Cottony Rose (variety with double flowers)
In this way, the banal repetitions of some writers who, in dissertations of this nature, have not hesitated to appropriate the erudite research of these two writers without bothering to cite them are avoided. This text takes a different approach. In offering this collection of Roses to the public, this text will present, at the same time, a record of the efforts that pictorial art has made in their regard, from the time that this imagery has been applied to botany, to the present day.
If it is true, as the wise author of Elementary Theory of Botany (1813) said: “The most precise description can hardly portray a plant as well as a general view of its form,” it is particularly true of the rose and its many varieties. In fact, among the flowers that have received the gift of mutability in the highest degree, none can be compared to the rose, whose beautiful forms and varied colours are so multiple, that a picture book dedicated exclusively to the rose has become indispensable to anyone who wishes to know and classify these flowers.

Sulphur Rose
The naturalists of Antiquity saw the advantage of representing figuratively the species that they described. Pliny and other ancient writers cite a book entitled Rhizotomicum, in which the author, Cratevas, a Greek botanist who lived under Mithridates, undertook to paint plants and to record the names and properties of each one. It seems the manuscript was destroyed when the Turks took Constantinople in 1453. At the time of the Renaissance, we begin to see writings on natural history illustrated by wood engravings.

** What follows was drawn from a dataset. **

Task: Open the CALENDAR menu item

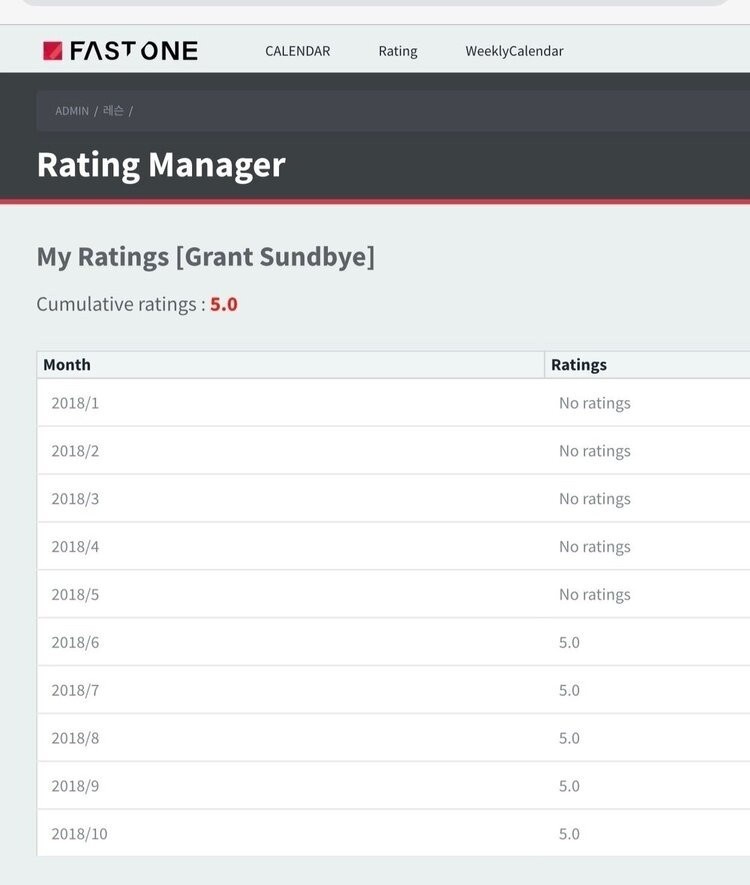Action: click(x=297, y=51)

Hortus Sanitatis by the German botanist Johannes de Cuba, Treatise on Agriculture by Piero Crescenzi (which contains several plates from Hortus Sanitatis), and the Promptuarium Medicinae by Jacques Dondi, are the first works to use this type of engraving applied to plants.
Still, the imperfection of these representations made them useless for natural history, and it was not until long after their publication that the art of wood engraving was perfected to the point of being able to produce more or less tolerable likenesses, as can be seen in the works of Conrad Gesner, Fuchs, Matthiole, Castor Durante, Tabernaemontanus and that of Lobel, Clusius, and the Bauhin brothers, without being, nevertheless, great resources for scholars.

Moss Rose “De Meaux”
In fact, all of these authors, with the exception of Fuchs, so reduced the scale of their engravings as to render the objects that they represent nearly unrecognisable and virtually useless to those who consult them. Botany did not gain any real benefit from this procedure until the art of copper engraving began to replace wood engraving and began to be applied to the representation of plants.

Variety of Evergreen Rose
In any case, these plant representations have been extremely useful to natural history, and each century has seen them become more perfect, mainly in France, to the degree that they can be seen today. But their advantages have been particularly appreciated since the advent of colour plate printing, a modern invention that has replaced illuminated manuscripts with such success…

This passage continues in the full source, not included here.